━━━━━ Líneas de datos ━━━━━
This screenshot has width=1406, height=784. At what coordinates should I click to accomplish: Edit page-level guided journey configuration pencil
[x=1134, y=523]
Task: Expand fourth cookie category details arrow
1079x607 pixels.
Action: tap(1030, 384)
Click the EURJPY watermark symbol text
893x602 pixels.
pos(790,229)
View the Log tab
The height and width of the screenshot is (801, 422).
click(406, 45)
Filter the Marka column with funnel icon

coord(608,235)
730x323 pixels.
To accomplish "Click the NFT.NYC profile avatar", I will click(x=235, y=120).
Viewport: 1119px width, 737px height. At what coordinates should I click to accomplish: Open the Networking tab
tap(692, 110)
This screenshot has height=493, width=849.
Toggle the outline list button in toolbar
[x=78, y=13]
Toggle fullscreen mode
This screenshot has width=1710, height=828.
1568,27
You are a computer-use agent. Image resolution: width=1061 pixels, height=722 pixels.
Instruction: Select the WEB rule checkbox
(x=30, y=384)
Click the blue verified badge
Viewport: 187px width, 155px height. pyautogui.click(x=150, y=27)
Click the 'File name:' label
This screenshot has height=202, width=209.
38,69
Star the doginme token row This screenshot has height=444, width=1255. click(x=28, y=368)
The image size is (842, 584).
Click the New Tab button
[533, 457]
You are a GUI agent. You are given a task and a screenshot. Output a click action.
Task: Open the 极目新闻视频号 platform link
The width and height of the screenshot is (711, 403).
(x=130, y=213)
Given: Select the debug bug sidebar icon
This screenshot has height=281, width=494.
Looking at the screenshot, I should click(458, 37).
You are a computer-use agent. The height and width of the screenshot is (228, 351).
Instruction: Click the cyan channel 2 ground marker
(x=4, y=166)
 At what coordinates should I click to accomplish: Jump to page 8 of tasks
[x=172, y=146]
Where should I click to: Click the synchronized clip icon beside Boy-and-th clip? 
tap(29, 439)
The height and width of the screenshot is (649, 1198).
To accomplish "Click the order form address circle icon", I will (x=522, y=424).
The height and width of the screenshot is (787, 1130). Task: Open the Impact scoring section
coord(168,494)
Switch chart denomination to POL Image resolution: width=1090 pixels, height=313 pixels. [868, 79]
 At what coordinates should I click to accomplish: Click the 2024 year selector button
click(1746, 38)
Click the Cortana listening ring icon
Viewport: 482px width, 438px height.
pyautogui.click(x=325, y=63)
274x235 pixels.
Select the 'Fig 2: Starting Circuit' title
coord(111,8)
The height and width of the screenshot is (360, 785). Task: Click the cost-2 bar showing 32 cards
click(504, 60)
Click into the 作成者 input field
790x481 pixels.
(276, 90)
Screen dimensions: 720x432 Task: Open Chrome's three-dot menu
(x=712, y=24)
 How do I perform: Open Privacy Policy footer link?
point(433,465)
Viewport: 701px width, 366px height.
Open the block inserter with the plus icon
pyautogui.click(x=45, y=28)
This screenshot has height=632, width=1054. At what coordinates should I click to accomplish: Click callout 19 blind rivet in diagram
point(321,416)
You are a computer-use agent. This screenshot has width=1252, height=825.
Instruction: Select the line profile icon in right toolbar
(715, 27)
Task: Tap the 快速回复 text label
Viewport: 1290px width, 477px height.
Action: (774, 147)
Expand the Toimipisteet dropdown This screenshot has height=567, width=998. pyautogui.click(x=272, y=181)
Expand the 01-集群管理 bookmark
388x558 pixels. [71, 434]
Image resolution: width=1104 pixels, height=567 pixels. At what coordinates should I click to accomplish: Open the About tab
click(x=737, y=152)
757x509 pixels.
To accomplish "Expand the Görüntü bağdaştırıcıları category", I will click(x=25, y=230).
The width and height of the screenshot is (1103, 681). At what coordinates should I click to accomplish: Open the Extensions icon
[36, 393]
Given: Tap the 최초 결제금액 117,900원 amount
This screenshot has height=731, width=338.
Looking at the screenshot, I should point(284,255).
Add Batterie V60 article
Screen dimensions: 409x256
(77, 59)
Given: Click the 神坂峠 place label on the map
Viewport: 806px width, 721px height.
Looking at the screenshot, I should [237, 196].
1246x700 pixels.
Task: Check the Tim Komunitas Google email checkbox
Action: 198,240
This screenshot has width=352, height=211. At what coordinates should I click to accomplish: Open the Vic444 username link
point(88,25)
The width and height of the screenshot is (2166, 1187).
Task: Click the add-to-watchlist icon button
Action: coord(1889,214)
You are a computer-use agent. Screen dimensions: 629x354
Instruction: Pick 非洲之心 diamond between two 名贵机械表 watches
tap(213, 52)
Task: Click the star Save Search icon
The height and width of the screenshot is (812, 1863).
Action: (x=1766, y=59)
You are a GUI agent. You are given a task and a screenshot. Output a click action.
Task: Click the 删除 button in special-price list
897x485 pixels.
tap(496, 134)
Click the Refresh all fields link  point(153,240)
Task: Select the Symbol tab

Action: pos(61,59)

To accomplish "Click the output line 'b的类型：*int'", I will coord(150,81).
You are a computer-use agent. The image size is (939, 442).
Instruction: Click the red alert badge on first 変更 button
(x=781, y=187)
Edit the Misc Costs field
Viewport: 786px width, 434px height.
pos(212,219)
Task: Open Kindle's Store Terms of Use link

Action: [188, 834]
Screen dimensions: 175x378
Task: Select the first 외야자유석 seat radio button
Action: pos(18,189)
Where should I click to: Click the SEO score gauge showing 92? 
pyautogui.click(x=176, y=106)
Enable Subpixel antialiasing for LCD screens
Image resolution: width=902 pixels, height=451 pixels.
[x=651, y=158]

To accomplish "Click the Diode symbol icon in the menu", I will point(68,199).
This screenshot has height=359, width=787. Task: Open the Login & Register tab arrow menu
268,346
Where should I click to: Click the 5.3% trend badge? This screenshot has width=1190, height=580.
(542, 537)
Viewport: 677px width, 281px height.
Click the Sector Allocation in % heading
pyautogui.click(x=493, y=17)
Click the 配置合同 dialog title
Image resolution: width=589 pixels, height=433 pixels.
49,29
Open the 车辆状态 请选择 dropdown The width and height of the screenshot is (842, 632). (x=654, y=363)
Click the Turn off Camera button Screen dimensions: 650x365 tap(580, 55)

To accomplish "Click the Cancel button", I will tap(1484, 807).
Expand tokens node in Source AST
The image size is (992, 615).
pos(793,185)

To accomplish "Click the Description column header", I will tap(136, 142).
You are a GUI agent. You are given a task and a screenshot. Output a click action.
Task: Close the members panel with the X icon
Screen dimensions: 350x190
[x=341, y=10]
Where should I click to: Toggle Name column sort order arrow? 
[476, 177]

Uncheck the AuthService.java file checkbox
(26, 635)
━━━━━
Problema a resolver:
Copia tal cual, línea por línea, todo el material anterior.

Solución del problema:
This screenshot has width=1406, height=784. At what coordinates should I click to accomplish: Edit page-level guided journey configuration pencil
[x=1134, y=523]
Task: Expand fourth cookie category details arrow
1079x607 pixels.
Action: tap(1030, 384)
Click the EURJPY watermark symbol text
893x602 pixels.
pos(790,229)
View the Log tab
The height and width of the screenshot is (801, 422).
click(406, 45)
Filter the Marka column with funnel icon

coord(608,235)
730x323 pixels.
To accomplish "Click the NFT.NYC profile avatar", I will click(x=235, y=120).
Viewport: 1119px width, 737px height. At what coordinates should I click to accomplish: Open the Networking tab
tap(692, 110)
This screenshot has height=493, width=849.
Toggle the outline list button in toolbar
[x=78, y=13]
Toggle fullscreen mode
This screenshot has width=1710, height=828.
1568,27
You are a computer-use agent. Image resolution: width=1061 pixels, height=722 pixels.
Instruction: Select the WEB rule checkbox
(x=30, y=384)
Click the blue verified badge
Viewport: 187px width, 155px height. pyautogui.click(x=150, y=27)
Click the 'File name:' label
This screenshot has height=202, width=209.
38,69
Star the doginme token row This screenshot has height=444, width=1255. click(x=28, y=368)
The image size is (842, 584).
Click the New Tab button
[533, 457]
You are a GUI agent. You are given a task and a screenshot. Output a click action.
Task: Open the 极目新闻视频号 platform link
The width and height of the screenshot is (711, 403).
(x=130, y=213)
Given: Select the debug bug sidebar icon
This screenshot has height=281, width=494.
Looking at the screenshot, I should click(458, 37).
You are a computer-use agent. The height and width of the screenshot is (228, 351).
Instruction: Click the cyan channel 2 ground marker
(x=4, y=166)
 At what coordinates should I click to accomplish: Jump to page 8 of tasks
[x=172, y=146]
Where should I click to: Click the synchronized clip icon beside Boy-and-th clip? 
tap(29, 439)
The height and width of the screenshot is (649, 1198).
To accomplish "Click the order form address circle icon", I will (x=522, y=424).
The height and width of the screenshot is (787, 1130). Task: Open the Impact scoring section
coord(168,494)
Switch chart denomination to POL Image resolution: width=1090 pixels, height=313 pixels. [868, 79]
 At what coordinates should I click to accomplish: Click the 2024 year selector button
click(1746, 38)
Click the Cortana listening ring icon
Viewport: 482px width, 438px height.
pyautogui.click(x=325, y=63)
274x235 pixels.
Select the 'Fig 2: Starting Circuit' title
coord(111,8)
The height and width of the screenshot is (360, 785). Task: Click the cost-2 bar showing 32 cards
click(504, 60)
Click into the 作成者 input field
790x481 pixels.
(276, 90)
Screen dimensions: 720x432 Task: Open Chrome's three-dot menu
(x=712, y=24)
 How do I perform: Open Privacy Policy footer link?
point(433,465)
Viewport: 701px width, 366px height.
Open the block inserter with the plus icon
pyautogui.click(x=45, y=28)
This screenshot has height=632, width=1054. At what coordinates should I click to accomplish: Click callout 19 blind rivet in diagram
point(321,416)
You are a computer-use agent. This screenshot has width=1252, height=825.
Instruction: Select the line profile icon in right toolbar
(715, 27)
Task: Tap the 快速回复 text label
Viewport: 1290px width, 477px height.
Action: (774, 147)
Expand the Toimipisteet dropdown This screenshot has height=567, width=998. pyautogui.click(x=272, y=181)
Expand the 01-集群管理 bookmark
388x558 pixels. [71, 434]
Image resolution: width=1104 pixels, height=567 pixels. At what coordinates should I click to accomplish: Open the About tab
click(x=737, y=152)
757x509 pixels.
To accomplish "Expand the Görüntü bağdaştırıcıları category", I will click(x=25, y=230).
The width and height of the screenshot is (1103, 681). At what coordinates should I click to accomplish: Open the Extensions icon
[36, 393]
Given: Tap the 최초 결제금액 117,900원 amount
This screenshot has height=731, width=338.
Looking at the screenshot, I should point(284,255).
Add Batterie V60 article
Screen dimensions: 409x256
(77, 59)
Given: Click the 神坂峠 place label on the map
Viewport: 806px width, 721px height.
Looking at the screenshot, I should [237, 196].
1246x700 pixels.
Task: Check the Tim Komunitas Google email checkbox
Action: 198,240
This screenshot has width=352, height=211. At what coordinates should I click to accomplish: Open the Vic444 username link
point(88,25)
The width and height of the screenshot is (2166, 1187).
Task: Click the add-to-watchlist icon button
Action: coord(1889,214)
You are a computer-use agent. Screen dimensions: 629x354
Instruction: Pick 非洲之心 diamond between two 名贵机械表 watches
tap(213, 52)
Task: Click the star Save Search icon
The height and width of the screenshot is (812, 1863).
Action: (x=1766, y=59)
You are a GUI agent. You are given a task and a screenshot. Output a click action.
Task: Click the 删除 button in special-price list
897x485 pixels.
tap(496, 134)
Click the Refresh all fields link  point(153,240)
Task: Select the Symbol tab

Action: pos(61,59)

To accomplish "Click the output line 'b的类型：*int'", I will coord(150,81).
You are a computer-use agent. The image size is (939, 442).
Instruction: Click the red alert badge on first 変更 button
(x=781, y=187)
Edit the Misc Costs field
Viewport: 786px width, 434px height.
pos(212,219)
Task: Open Kindle's Store Terms of Use link

Action: [188, 834]
Screen dimensions: 175x378
Task: Select the first 외야자유석 seat radio button
Action: pos(18,189)
Where should I click to: Click the SEO score gauge showing 92? 
pyautogui.click(x=176, y=106)
Enable Subpixel antialiasing for LCD screens
Image resolution: width=902 pixels, height=451 pixels.
[x=651, y=158]

To accomplish "Click the Diode symbol icon in the menu", I will point(68,199).
This screenshot has height=359, width=787. Task: Open the Login & Register tab arrow menu
268,346
Where should I click to: Click the 5.3% trend badge? This screenshot has width=1190, height=580.
(542, 537)
Viewport: 677px width, 281px height.
Click the Sector Allocation in % heading
pyautogui.click(x=493, y=17)
Click the 配置合同 dialog title
Image resolution: width=589 pixels, height=433 pixels.
49,29
Open the 车辆状态 请选择 dropdown The width and height of the screenshot is (842, 632). (x=654, y=363)
Click the Turn off Camera button Screen dimensions: 650x365 tap(580, 55)

To accomplish "Click the Cancel button", I will tap(1484, 807).
Expand tokens node in Source AST
The image size is (992, 615).
pos(793,185)

To accomplish "Click the Description column header", I will tap(136, 142).
You are a GUI agent. You are given a task and a screenshot. Output a click action.
Task: Close the members panel with the X icon
Screen dimensions: 350x190
[x=341, y=10]
Where should I click to: Toggle Name column sort order arrow? 
[476, 177]

Uncheck the AuthService.java file checkbox
(26, 635)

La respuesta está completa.